L'uomo li snocciolò uno dietro l'altro. Poi ci fornì una notizia importante: «Il Maestro parte per il Giappone tra una settimana». «Grazie dell'informazione» dissi. «Lasciatemi andare in ospedale». «Aspetta, prima ti canto una canzoncina» annunciò il milanese. «Cosa?» balbettò Giachino. «Solo una strofa, vedrai che ti piacerà». Il re del Portogallo volea ballar la samba Ma a noi che siamo in gamba Ridere ci fa. «Che cazzo significa?» chiese l'operatore. «Davvero non l'hai capito?» domandò Rossini in tono ironico. «No». «Non ha importanza» disse il mio socio prima di tirare il grilletto. Tornammo a Torino e raccogliemmo Max davanti al portone della casa di Donatella Morganti. «Ragazzi, che palle quella donna» sbottò appena salito. «Non faceva altro che chiedermi quando me ne sarei andato». «Cosa ti ha raccontato della sua marchetta?» domandai. «Il tizio si è divertito a legarla e poi l'ha scopata. E voi siete riusciti a seguire il biondo?».

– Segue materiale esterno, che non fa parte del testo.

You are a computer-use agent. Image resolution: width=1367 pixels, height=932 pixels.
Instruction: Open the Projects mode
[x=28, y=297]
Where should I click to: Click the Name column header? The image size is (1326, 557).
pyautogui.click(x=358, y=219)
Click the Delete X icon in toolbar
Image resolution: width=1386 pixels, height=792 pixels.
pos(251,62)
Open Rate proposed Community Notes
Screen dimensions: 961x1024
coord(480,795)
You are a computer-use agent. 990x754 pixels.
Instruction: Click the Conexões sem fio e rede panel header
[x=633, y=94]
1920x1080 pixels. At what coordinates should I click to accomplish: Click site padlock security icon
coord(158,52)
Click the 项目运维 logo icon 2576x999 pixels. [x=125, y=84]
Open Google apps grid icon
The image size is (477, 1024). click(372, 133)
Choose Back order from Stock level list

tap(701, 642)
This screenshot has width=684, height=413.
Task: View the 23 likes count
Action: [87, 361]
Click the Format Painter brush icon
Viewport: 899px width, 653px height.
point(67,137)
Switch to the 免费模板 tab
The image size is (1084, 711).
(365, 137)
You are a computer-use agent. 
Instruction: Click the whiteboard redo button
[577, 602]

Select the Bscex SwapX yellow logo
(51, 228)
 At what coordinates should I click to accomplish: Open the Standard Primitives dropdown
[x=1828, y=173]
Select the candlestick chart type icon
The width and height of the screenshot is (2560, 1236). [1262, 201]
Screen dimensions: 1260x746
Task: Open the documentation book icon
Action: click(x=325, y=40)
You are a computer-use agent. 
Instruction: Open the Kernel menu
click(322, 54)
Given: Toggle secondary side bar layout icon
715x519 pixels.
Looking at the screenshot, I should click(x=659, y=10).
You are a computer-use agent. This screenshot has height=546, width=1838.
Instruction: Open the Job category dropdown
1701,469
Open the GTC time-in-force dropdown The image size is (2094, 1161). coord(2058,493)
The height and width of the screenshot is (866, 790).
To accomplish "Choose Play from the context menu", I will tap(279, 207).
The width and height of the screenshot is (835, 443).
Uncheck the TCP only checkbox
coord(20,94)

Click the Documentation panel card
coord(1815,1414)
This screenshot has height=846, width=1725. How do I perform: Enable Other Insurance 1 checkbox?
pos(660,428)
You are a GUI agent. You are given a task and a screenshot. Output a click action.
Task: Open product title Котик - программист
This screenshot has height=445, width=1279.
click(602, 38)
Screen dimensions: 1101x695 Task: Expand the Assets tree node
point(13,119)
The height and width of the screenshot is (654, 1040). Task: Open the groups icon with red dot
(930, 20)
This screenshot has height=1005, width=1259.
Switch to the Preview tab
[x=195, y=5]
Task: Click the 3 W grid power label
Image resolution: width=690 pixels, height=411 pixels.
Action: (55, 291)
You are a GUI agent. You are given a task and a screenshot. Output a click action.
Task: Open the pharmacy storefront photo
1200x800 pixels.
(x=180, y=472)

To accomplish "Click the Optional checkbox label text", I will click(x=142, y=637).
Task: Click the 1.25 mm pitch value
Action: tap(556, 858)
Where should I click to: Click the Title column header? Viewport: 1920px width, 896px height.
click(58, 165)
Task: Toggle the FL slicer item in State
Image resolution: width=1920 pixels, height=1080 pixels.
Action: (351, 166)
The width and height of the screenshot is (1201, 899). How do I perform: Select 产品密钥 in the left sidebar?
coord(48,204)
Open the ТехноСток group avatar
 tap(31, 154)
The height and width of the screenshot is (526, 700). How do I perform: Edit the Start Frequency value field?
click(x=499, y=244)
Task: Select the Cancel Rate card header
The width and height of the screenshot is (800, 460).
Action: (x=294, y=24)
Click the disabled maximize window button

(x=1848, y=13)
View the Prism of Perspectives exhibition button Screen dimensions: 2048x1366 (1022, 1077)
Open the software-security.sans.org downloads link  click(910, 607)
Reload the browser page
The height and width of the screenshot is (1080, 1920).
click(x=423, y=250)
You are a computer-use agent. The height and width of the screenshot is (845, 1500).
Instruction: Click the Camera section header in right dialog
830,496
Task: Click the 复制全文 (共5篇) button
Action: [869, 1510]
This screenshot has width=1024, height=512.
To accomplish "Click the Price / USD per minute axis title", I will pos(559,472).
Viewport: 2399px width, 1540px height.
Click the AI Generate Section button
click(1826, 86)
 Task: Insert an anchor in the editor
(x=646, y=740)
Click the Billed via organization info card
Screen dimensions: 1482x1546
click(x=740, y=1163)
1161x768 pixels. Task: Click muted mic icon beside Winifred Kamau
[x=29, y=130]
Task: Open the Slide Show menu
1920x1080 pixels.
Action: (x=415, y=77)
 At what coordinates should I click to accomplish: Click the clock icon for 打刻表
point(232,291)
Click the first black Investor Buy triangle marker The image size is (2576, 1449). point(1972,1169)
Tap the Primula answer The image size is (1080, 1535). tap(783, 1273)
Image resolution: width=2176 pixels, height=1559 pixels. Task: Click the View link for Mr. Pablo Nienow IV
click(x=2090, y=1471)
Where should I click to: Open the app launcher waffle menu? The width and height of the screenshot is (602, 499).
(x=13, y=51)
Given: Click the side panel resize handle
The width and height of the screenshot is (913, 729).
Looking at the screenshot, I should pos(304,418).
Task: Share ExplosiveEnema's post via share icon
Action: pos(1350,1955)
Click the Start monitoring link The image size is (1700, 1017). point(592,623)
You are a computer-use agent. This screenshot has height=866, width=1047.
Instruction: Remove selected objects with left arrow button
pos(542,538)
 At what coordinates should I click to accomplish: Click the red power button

Raccontai a Max quanto era successo dopo che l'avevamo lasciato a Torino. «Siete stati troppo precipitosi» sbuffò. «La morte di questo tale metterà in allarme la banda». Ero d'accordo. L'avevo ripetuto a Beniamino fino alla nausea durante il viaggio. «L'importante adesso è beccare il Maestro di Nodi» ribatté il milanese. «Gli altri li conosciamo e mi occuperò di loro a tempo debito». «Se Chiarenza anticipa la partenza siamo fottuti». «D'altronde questo non potevamo prevederlo» si difese Rossini. «Di' piuttosto che non vedevi l'ora di farne fuori qualcuno» sbottai. Il vecchio gangster mi guardò storto. Lo mandai al diavolo. «Perché non andiamo adesso a fargli una visitina?» propose il ciccione. «Il cadavere non è stato ancora scoperto». «Mi sono disfatto della pistola» spiegò Beniamino. «Non potevo mica andare in giro con un'arma fresca di ammazzamento. E poi per affrontare uno come il Maestro voglio qualcosa di più pesante». «Che vuoi dire?». «Quello è una cintura nera. E io non sono più un ragazzino. Voglio usare un'arma che non mi costringa ad avvicinarmi troppo e lo faccia fuori al primo colpo». «Hai visto troppi film di Bruce Lee» lo canzonò Max.
«Ti ricordi dell'olandese?» mi domandò Rossini. Erano anni che non pensavo a lui. Come a tanti altri conosciuti in galera. Era finito dentro per aver ammazzato la moglie durante una vacanza in Italia. Anche lui era un esperto di arti marziali. Un giorno aveva litigato con un vice brigadiere. Quello era tornato con la squadretta e l'olandese li aveva massacrati di botte. Poi era tornato tranquillamente in cella. Per stanarlo avevano usato i lacrimogeni e gli avevano fatto un Sant'Antonio che l'aveva fatto restare in ospedale per un mese. Il sole era già alto quando arrivammo a Padova. Il milanese ci salutò dandoci appuntamento per il pomeriggio. Giusto il tempo per recuperare "l'attrezzatura" e un po' di sonno. Ma alle sette di sera non si era ancora fatto vedere. Preoccupato telefonai a Sylvie che mi avvertì che gli sbirri l'avevano prelevato non appena giunto a casa. Pare che l'aspettassero dalle cinque del mattino. Rimasi immobile per alcuni minuti. La notizia mi aveva sconvolto. Beniamino era come un fratello e saperlo in mano alla polizia mi fece sprofondare nella disperazione più nera. Strinsi forte nella mano l'accendino che mi aveva regalato. Mi venne da piangere e con gli occhi gonfi di lacrime bussai alla porta di Max. «Hanno arrestato il vecchio Rossini». Anche Max la prese male e fece fatica a riprendersi. «Non è possibile che l'abbiano ricollegato al delitto di ieri notte» disse dopo un lungo silenzio.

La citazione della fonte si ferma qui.